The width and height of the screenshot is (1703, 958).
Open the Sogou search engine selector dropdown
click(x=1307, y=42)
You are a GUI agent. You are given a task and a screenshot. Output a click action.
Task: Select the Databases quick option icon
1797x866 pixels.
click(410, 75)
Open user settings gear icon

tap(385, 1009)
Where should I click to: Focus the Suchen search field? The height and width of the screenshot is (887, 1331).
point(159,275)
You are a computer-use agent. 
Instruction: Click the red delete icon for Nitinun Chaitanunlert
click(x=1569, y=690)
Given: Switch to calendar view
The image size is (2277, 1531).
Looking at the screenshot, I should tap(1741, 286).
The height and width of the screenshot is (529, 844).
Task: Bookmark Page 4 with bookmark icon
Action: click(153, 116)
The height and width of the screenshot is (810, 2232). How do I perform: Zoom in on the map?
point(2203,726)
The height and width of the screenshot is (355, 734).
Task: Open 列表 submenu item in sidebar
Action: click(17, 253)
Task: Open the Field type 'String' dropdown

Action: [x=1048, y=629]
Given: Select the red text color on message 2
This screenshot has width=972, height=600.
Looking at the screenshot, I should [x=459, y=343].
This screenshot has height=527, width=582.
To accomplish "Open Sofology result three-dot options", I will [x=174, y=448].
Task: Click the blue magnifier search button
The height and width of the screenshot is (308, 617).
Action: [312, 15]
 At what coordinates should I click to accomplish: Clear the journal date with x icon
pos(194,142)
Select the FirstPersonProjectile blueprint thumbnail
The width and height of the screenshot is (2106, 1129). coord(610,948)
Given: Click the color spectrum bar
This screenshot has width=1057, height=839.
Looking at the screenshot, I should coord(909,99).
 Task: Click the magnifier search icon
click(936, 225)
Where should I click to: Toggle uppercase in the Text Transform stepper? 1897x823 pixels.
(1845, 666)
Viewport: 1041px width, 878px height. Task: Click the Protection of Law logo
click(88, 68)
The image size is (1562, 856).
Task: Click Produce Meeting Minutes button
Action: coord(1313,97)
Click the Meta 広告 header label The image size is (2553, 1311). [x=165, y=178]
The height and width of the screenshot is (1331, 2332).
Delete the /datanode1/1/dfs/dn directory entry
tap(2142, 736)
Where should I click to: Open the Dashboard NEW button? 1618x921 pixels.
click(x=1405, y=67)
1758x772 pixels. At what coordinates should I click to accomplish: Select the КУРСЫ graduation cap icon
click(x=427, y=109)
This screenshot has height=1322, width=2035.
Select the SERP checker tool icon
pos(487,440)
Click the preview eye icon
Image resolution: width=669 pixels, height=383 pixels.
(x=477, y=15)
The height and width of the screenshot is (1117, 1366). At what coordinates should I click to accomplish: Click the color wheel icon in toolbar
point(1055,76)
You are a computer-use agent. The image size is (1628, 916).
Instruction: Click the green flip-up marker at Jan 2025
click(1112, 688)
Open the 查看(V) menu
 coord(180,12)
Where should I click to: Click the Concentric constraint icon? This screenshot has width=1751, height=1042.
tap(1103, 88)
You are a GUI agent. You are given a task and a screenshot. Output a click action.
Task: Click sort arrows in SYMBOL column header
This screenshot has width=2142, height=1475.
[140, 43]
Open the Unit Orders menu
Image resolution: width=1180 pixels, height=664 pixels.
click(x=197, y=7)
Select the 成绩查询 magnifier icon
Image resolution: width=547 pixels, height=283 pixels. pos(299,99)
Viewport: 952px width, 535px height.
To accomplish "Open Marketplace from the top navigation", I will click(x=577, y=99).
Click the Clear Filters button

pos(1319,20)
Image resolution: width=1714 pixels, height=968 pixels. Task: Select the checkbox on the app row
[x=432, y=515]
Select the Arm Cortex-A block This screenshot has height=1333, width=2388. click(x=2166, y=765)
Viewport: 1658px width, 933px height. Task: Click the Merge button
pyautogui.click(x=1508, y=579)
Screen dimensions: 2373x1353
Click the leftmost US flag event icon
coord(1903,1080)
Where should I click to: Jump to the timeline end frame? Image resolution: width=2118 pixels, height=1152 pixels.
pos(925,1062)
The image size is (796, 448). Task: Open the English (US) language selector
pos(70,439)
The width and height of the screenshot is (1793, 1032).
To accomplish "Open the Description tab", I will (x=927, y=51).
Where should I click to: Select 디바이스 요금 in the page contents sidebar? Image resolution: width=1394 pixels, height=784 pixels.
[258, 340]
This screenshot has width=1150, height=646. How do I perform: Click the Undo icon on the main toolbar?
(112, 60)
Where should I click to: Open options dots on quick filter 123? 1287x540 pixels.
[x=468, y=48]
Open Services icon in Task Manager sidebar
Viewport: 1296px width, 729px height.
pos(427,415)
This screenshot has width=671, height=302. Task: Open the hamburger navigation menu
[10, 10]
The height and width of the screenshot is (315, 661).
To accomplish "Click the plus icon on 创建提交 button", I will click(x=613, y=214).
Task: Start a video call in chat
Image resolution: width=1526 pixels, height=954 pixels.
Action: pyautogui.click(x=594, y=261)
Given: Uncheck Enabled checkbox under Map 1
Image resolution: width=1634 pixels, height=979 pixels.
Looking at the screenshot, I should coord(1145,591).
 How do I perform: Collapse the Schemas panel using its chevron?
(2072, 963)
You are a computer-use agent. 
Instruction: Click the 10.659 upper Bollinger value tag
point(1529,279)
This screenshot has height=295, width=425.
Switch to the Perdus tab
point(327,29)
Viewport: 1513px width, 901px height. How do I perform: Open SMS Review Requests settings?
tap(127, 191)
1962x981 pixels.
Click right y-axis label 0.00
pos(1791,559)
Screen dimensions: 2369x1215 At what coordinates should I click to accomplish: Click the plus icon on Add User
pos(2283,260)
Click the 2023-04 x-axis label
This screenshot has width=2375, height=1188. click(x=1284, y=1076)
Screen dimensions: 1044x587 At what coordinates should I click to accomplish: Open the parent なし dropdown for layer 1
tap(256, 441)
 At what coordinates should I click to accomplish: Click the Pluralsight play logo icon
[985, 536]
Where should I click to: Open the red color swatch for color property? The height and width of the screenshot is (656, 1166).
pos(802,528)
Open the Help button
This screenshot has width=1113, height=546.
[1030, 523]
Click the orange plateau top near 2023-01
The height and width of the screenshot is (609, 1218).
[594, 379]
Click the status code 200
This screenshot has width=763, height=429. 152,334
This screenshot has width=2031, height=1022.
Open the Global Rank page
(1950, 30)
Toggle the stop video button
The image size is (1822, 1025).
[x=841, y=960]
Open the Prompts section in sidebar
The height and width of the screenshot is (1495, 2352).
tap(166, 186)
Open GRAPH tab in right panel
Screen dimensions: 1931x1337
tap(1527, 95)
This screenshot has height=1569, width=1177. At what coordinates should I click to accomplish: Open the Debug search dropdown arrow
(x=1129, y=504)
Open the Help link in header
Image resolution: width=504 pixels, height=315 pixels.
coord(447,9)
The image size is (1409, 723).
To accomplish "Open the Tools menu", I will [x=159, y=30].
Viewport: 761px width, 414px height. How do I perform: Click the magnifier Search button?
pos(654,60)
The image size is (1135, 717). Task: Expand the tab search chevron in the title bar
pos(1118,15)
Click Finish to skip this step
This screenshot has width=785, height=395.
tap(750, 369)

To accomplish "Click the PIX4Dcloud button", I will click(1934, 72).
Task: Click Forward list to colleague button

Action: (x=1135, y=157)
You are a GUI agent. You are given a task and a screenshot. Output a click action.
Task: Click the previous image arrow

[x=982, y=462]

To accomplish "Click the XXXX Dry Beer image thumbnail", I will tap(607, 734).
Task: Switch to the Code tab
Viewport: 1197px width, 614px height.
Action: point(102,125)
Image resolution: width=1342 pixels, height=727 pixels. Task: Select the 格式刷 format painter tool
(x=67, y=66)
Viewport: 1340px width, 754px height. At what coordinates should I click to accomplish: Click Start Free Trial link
= = = = =
◆ What to work on: Each line of the entries that contains the word "Start" should be listed.

◆ Response box:
Task: Start a video call in chat
Viewport: 1340px width, 754px height. At what coordinates should I click to accomplish: Click Start Free Trial link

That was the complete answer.